Task goal
Reproduce every line of the listing, requests included, from the line containing "Task: Remove Mathew Gonçalves Cayres chip" up to and including the line containing "Action: [x=242, y=380]". Multiply each coordinate in the answers by 0.6, round to whole numbers with halves rounded up, and omit the pictures.

━━━ Records provided ━━━

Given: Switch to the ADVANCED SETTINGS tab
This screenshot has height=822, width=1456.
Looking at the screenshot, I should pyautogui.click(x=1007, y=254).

━━━
━━━ Records provided ━━━

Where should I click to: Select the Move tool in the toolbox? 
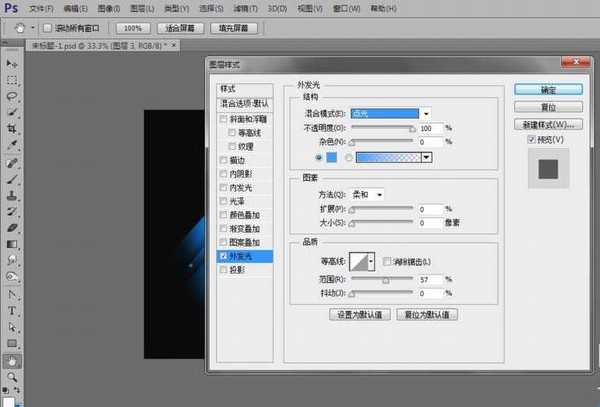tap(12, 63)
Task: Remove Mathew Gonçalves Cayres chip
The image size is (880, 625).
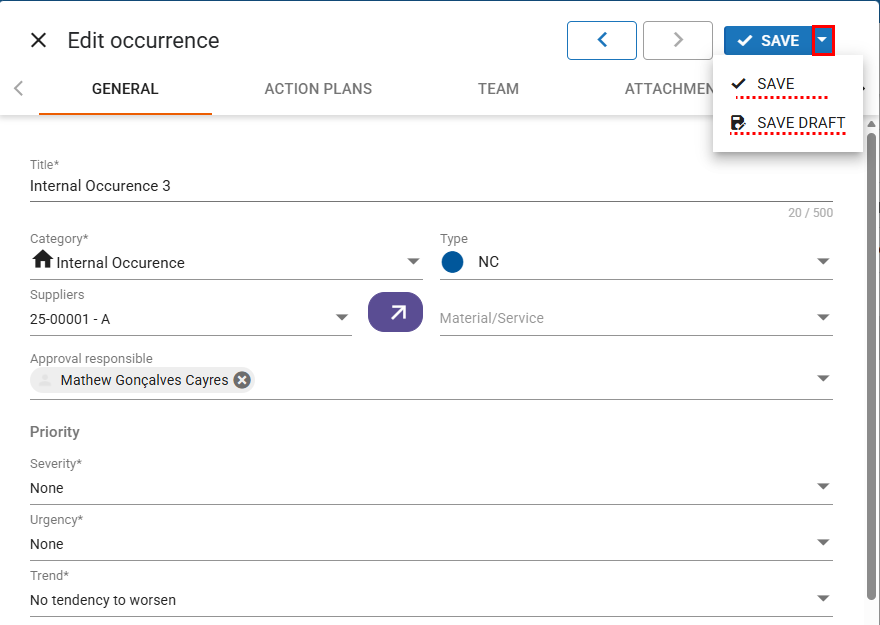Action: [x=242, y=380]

━━━
━━━ Records provided ━━━

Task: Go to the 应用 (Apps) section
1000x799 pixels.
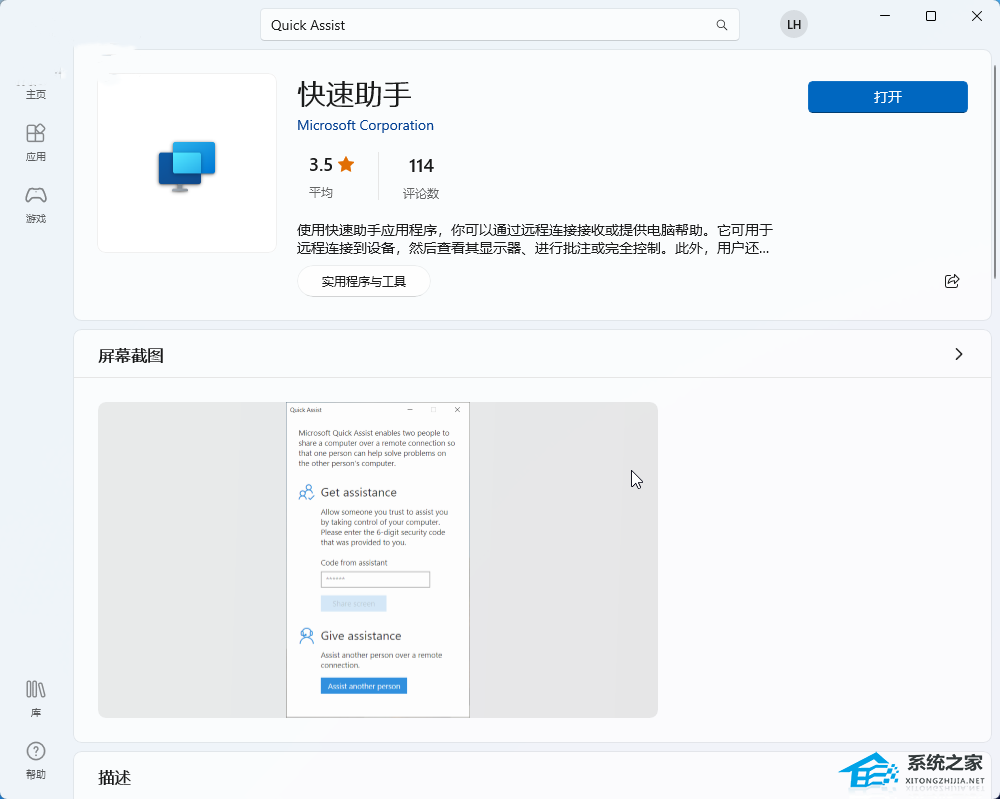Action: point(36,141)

━━━

Answer to this problem
Task: Remove Mathew Gonçalves Cayres chip
The image size is (880, 625).
Action: [x=145, y=228]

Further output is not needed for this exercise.